# Consegna
Per favore, prosegui la recensione dell'album In A Perfect World dei Karmakanic, riprendendo subito dopo l'ultima frase riportata.

# Testo del documento
· · · ·
Recensione: In A Perfect World
Cosa succede quando si prova a raggiungere la perfezione? Si sbaglia, in buona parte dei casi, mentre con la restante porzione di probabilità di successo si producono semplicemente dei piccoli gioielli, a volte anche veri e propri capolavori. Le chance aumentano vertiginosamente quando ci si trova a parlare dei gruppi svedesi, autori da qualche anno a questa parte di prodotti di ottimo livello e di vario genere, ma che soprattutto in ambito rock progressivo si sono confermati come primi esponenti della scena musicale odierna. Un discorso che si adatta alla perfezione ai Karmakanic, costola dei Flower Kings nata dalla mente del talentuoso bassista Jonas Reingold nel 2002, e che oggi arriva alla release del quarto studio album denominato In A Perfect World.
Un disco che semplicemente incarna alla perfezione lo spirito di un genere che si rifiuta di morire. Seppur rivisto in un’ottica decisamente moderna, con In A Perfect World il rock progressivo vive nella sua forma migliore, ovvero nella pura e semplice libertà di espressione. Libertà che porta Jonas e soci a fare praticamente quello che vogliono traccia per traccia (da notare, soprattutto, le ritmiche della divertentissima Can’t Take It With You), senza troppo sbattere la testa al muro per capire verso quale genere orientarsi.
La ricetta è, in un certo senso, simile a quella proposta con il precedente Who’s The Boss In The Factory, senza che comunque il sapore si avvicini, anche solo lontanamente, a quello di una zuppa riscaldata. Per intenderci: dal disco precedente (e anche da quelli ancora più datati) In A Perfect World eredita soprattutto le melodie al limite del pop, le quali hanno solo ed esclusivamente il vantaggio di rendere il tutto accessibile anche alle orecchie di chi non ha tanta confidenza con il genere. A svolgere il medesimo lavoro c’è anche una certa semplicità delle composizioni, che in ogni caso racchiudono anche buone dosi di lezioni di tecnica, seppur (e per fortuna) mai fine a se stessa.
· · · ·
# Insieme di dati
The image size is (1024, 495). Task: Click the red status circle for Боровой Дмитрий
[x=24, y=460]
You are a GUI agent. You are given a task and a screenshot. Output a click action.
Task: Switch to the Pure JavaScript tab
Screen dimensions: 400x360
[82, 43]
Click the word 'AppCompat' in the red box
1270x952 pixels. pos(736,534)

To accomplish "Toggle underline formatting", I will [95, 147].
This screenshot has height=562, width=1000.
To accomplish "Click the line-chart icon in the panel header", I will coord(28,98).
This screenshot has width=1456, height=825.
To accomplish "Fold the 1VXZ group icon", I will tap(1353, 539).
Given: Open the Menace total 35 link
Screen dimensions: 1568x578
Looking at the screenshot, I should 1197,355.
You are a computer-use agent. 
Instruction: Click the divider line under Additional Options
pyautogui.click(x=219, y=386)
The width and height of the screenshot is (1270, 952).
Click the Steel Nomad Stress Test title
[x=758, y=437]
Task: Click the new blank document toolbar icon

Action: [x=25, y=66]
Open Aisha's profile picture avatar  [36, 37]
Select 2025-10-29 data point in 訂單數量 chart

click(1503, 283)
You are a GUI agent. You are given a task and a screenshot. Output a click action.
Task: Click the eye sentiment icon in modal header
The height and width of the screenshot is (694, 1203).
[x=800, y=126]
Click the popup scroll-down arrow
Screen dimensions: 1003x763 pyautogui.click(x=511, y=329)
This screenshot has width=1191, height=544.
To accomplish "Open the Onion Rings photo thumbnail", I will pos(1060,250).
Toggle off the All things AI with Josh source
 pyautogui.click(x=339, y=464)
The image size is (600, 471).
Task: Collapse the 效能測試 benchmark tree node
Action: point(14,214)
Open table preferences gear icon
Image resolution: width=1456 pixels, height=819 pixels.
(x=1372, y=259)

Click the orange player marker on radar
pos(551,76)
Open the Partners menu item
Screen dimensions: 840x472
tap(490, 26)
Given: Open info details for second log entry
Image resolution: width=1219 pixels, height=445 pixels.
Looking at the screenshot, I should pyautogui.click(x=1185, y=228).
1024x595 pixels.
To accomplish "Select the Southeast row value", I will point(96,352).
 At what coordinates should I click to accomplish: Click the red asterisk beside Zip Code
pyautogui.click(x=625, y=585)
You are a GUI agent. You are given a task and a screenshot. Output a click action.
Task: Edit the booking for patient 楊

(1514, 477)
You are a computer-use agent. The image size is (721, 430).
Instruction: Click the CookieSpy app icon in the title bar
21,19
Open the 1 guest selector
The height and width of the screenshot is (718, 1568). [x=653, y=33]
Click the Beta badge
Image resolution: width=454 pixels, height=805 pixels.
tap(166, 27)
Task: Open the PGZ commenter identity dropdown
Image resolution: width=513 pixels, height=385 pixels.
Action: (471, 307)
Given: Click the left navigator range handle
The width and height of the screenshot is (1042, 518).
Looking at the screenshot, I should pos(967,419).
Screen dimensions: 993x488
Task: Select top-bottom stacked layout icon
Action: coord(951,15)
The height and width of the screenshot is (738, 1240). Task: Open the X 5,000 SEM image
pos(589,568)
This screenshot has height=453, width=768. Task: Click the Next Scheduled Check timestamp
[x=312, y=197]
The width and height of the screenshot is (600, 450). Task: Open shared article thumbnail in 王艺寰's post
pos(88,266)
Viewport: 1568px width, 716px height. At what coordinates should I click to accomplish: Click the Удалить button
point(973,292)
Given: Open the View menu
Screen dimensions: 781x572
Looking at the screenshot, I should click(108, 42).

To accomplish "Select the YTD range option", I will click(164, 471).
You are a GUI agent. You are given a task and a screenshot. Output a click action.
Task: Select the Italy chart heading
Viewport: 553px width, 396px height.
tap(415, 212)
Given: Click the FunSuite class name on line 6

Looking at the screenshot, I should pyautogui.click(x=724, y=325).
· · · ·
# Svolgimento
I quattordici minuti dell’iniziale 1969, fedelissimi alla tradizione sinfonica del genere, scorrono via senza alcun problema e anche con una certa velocità, alternando le atmosfere calme e riflessive iniziali con le melodie solari e le sfuriate solistiche della parte centrale, lasciando poi spazio ad una Turn It Up che, con il suo refrain melodico e coinvolgente, si guadagna da subito il titolo di highlight assoluto del disco. In primo piano c’è sicuramente la voce di un Göran Edman in forma smagliante, coadiuvato a dovere dietro al microfono da Nils Erikson, con le tastiere di Lalle Larsson capaci di definire come si deve i contorni di atmosfere e melodia. Precisa invece la sezione ritmica, guidata dal basso saltellante di Reingold e dal drumming dell’ex-Flower Kings Marcus Liliequist, supportati da un chitarrista del calibro di Krister Jonsson, il quale, con una certa classe (e tanta esperienza), aggiunge una buona dose di attitudine jazz ad ogni singolo pezzo (soprattutto in una Bite The Grit a dir poco splendida).
Bersaglio centrato in pieno, quindi. Solitamente, il rischio che si corre con un album del genere è quello di dare alla luce un prodotto troppo semplice per gli appassionati di progressive, o anche troppo complesso per chi non ha tanta confidenza con il genere. In A Perfect World non è n’é l’uno, né l’altro: è sì un disco equilibrato, ma anche per questo capace di soddisfare sia i palati più esigenti, sia chi dalla musica pretende soprattutto semplicità ed emozioni. E non provate ad etichettarlo come un semplice side-project.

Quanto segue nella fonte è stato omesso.